MicroRNA-92a Promotes Cell Proliferation in Cervical Cancer via Inhibiting p21 Expression and Promoting Cell Cycle Progression.

MicroRNA-92a (miR-92a) generally plays a promoting role in human cancers, but the underlying mechanism in cervical cancer remains unclear. Here we studied the expression and clinical significance of miR-92a in cervical cancer, as well as the regulatory mechanism in the proliferation of cervical cancer cells. Our data indicated that miR-92a was significantly upregulated in cervical cancer tissues compared to their matched adjacent nontumor tissues (ANTs), and the increased miR-92a levels were significantly associated with a higher grade, lymph node metastasis, and advanced clinical stage in cervical cancer. In vitro study revealed that inhibition of miR-92a led to a significant reduction in the proliferation of HeLa cells via induction of cell cycle arrest at the G1 stage. In contrast, overexpression of miR-92a markedly promoted the proliferation of HeLa cells by promoting cell cycle progression. Further investigation revealed that miR-92a has a negative effect on protein levels, but not the mRNA levels, of p21 in HeLa cells, suggesting that p21 is a direct target of miR-92a. Overexpression of p21 eliminated the promoting effects of miR-92a on the proliferation and cell cycle progression of HeLa cells. However, knockdown of p21 reversed the suppressive effects of miR-92a downregulation on HeLa cell proliferation and cell cycle progression. Moreover, p21 was significantly downregulated in cervical cancer tissues compared to ANTs, suggesting that the increased expression of miR-92a may contribute to the decreased expression of p21, which further promotes cervical cancer growth. In conclusion, our study demonstrates that miR-92a promotes the proliferation of cervical cancer cells via inhibiting p21 expression and promoting cell cycle progression, highlighting the clinical significance of miR-92a in cervical cancer.

INTRODUCTION

Cervical cancer is the third most common cancer in women worldwide, especially in developing countries like China (1). Moreover, it is the fourth most frequent cause of cancer-related deaths in females (1). Despite improvements in the diagnosis and treatment of cervical cancer, the overall survival time of patients is still not satisfactory (2). Therefore, revealing the underlying mechanism of cervical cancer progression may contribute to developing effective therapeutic strategies for this disease.

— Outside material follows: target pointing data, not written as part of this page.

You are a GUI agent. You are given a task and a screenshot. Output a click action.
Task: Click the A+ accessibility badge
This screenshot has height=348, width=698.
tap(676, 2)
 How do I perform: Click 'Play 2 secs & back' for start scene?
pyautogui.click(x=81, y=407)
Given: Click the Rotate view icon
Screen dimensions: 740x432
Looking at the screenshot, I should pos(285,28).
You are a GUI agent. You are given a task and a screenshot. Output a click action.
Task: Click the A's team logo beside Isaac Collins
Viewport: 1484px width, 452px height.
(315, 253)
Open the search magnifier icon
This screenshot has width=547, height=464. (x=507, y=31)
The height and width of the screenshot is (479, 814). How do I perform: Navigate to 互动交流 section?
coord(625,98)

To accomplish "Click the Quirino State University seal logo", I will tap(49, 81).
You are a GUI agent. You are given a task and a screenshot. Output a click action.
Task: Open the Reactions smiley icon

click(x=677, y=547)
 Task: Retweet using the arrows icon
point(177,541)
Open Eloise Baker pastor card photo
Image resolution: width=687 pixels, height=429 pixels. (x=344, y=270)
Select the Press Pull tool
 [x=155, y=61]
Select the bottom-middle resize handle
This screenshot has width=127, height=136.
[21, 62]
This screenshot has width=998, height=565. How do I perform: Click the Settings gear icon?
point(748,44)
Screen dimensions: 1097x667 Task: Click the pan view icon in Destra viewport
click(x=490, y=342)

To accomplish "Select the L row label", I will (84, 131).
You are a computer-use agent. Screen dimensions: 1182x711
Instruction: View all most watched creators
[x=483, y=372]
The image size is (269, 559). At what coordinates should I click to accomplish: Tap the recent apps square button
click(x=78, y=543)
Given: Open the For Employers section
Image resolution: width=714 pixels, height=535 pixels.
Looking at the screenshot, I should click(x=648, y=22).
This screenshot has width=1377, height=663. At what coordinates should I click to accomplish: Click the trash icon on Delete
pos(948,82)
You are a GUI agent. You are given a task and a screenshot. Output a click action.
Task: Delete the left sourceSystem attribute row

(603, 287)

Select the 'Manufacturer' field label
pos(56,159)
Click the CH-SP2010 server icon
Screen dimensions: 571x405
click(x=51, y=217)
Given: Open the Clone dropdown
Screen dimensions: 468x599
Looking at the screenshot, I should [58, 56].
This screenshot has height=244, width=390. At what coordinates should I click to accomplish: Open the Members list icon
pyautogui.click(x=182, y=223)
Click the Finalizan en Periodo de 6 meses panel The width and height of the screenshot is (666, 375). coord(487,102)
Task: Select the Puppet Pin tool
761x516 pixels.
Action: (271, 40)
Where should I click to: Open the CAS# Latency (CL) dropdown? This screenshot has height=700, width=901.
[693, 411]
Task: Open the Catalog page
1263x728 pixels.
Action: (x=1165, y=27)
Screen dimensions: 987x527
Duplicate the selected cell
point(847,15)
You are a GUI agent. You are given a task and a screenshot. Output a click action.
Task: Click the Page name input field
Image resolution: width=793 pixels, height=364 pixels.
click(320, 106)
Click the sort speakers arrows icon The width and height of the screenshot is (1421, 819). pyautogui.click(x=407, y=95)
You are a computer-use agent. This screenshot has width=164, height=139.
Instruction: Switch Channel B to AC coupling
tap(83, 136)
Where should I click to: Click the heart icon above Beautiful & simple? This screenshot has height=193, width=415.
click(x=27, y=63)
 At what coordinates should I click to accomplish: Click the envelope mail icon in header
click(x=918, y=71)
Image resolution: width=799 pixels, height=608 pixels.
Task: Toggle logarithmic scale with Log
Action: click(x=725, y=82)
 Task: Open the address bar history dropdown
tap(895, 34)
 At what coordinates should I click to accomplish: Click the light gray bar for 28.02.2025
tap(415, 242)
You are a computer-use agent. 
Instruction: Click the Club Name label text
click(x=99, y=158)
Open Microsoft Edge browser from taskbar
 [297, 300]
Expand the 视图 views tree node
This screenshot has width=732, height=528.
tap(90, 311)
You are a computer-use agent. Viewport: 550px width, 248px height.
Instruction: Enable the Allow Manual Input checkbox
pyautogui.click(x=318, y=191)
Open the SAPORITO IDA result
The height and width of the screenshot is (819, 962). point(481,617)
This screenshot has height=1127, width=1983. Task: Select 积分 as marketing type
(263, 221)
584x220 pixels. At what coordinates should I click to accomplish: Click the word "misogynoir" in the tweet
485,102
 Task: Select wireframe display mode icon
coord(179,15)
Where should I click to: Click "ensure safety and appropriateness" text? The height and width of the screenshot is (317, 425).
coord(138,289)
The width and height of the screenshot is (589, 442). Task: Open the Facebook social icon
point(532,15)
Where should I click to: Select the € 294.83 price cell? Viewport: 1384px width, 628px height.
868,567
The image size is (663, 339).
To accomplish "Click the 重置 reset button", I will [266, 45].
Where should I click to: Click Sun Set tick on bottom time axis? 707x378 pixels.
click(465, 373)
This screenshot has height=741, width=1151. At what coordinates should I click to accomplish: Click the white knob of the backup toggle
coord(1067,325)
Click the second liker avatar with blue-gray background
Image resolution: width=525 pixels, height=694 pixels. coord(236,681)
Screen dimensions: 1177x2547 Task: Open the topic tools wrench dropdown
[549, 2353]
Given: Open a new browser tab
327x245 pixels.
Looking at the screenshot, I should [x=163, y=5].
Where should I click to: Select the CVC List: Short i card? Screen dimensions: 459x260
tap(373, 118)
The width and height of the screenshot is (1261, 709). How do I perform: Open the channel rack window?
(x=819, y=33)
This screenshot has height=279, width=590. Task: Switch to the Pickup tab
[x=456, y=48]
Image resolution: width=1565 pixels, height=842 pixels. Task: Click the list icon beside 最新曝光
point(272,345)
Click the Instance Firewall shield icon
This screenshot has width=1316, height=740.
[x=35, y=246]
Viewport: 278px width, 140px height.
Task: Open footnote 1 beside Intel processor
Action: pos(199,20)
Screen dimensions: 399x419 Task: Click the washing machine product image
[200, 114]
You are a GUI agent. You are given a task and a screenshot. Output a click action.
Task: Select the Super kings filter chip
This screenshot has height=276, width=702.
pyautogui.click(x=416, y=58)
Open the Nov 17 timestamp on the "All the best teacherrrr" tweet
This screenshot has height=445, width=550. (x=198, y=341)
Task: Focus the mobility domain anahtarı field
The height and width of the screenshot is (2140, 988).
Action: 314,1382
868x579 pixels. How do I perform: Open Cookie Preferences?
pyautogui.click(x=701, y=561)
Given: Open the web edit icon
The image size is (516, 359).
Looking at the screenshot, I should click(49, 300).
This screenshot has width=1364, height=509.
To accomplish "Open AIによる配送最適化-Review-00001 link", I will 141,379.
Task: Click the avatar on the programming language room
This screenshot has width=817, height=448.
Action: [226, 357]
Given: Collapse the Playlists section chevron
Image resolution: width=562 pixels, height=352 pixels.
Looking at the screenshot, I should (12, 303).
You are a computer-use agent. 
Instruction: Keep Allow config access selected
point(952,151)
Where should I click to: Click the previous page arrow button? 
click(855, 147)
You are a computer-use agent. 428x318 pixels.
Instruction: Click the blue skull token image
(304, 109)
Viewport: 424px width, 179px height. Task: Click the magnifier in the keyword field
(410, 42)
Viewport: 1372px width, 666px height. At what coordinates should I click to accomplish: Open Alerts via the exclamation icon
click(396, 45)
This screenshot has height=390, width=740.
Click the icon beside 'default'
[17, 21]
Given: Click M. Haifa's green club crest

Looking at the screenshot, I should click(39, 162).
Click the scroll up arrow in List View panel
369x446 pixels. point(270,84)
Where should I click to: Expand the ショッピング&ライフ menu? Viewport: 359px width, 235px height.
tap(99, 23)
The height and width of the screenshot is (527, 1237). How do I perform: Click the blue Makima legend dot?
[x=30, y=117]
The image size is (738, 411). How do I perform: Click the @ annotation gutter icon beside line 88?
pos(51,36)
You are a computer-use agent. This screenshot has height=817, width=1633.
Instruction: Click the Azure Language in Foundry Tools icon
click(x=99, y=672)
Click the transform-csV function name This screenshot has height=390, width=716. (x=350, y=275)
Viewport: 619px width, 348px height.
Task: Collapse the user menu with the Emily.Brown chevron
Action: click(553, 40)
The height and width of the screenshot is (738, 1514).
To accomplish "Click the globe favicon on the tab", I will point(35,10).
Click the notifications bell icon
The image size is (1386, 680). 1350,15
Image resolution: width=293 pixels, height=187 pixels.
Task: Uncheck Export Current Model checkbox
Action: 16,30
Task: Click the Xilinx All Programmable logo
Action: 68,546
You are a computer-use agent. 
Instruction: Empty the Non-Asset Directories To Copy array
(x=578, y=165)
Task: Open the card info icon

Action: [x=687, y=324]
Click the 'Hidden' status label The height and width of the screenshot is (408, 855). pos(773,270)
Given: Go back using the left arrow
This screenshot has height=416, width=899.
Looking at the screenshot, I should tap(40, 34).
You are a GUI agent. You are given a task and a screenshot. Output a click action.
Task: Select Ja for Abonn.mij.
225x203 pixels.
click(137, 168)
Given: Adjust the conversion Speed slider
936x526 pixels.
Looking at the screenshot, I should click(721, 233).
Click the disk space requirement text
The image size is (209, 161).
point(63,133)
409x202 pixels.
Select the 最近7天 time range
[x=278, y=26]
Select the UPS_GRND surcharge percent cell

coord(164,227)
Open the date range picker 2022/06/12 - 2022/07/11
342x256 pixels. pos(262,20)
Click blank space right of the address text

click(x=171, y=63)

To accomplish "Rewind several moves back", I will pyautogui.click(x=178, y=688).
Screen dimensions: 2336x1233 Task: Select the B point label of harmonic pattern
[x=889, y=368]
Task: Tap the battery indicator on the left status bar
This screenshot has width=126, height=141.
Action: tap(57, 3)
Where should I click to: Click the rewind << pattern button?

MicroRNAs (miRs), a kind of short noncoding RNA, can cause mRNA degradation or translation inhibition via directly binding to the 3′-untranslational region (UTR) of their target genes (3). Various miRs have been reported to participate in various biological processes, including cell survival, proliferation, differentiation, cell cycle progression, as well as tumorigenesis (4–6). Moreover, deregulation of miRs has been implicated in the development and progression of a variety of malignancies including cervical cancer (7,8). Some miRs play promoting or suppressive roles in cervical cancer by regulating the expression of tumor suppressors or oncogenes, which make them become potential diagnostic and therapeutic targets for this disease (9–11). For instance, miR-101 was found to inhibit the proliferation of cervical cancer cells by targeting Fos, leading to cell cycle arrest at the G1 stage (12). miR-143, which is significantly downregulated in cervical cancer, was reported to promote cervical cancer cell apoptosis and inhibit tumor formation by targeting Bcl-2 (13). However, the underlying mechanism of miRs in the development and progression of cervical cancer still needs to be fully uncovered.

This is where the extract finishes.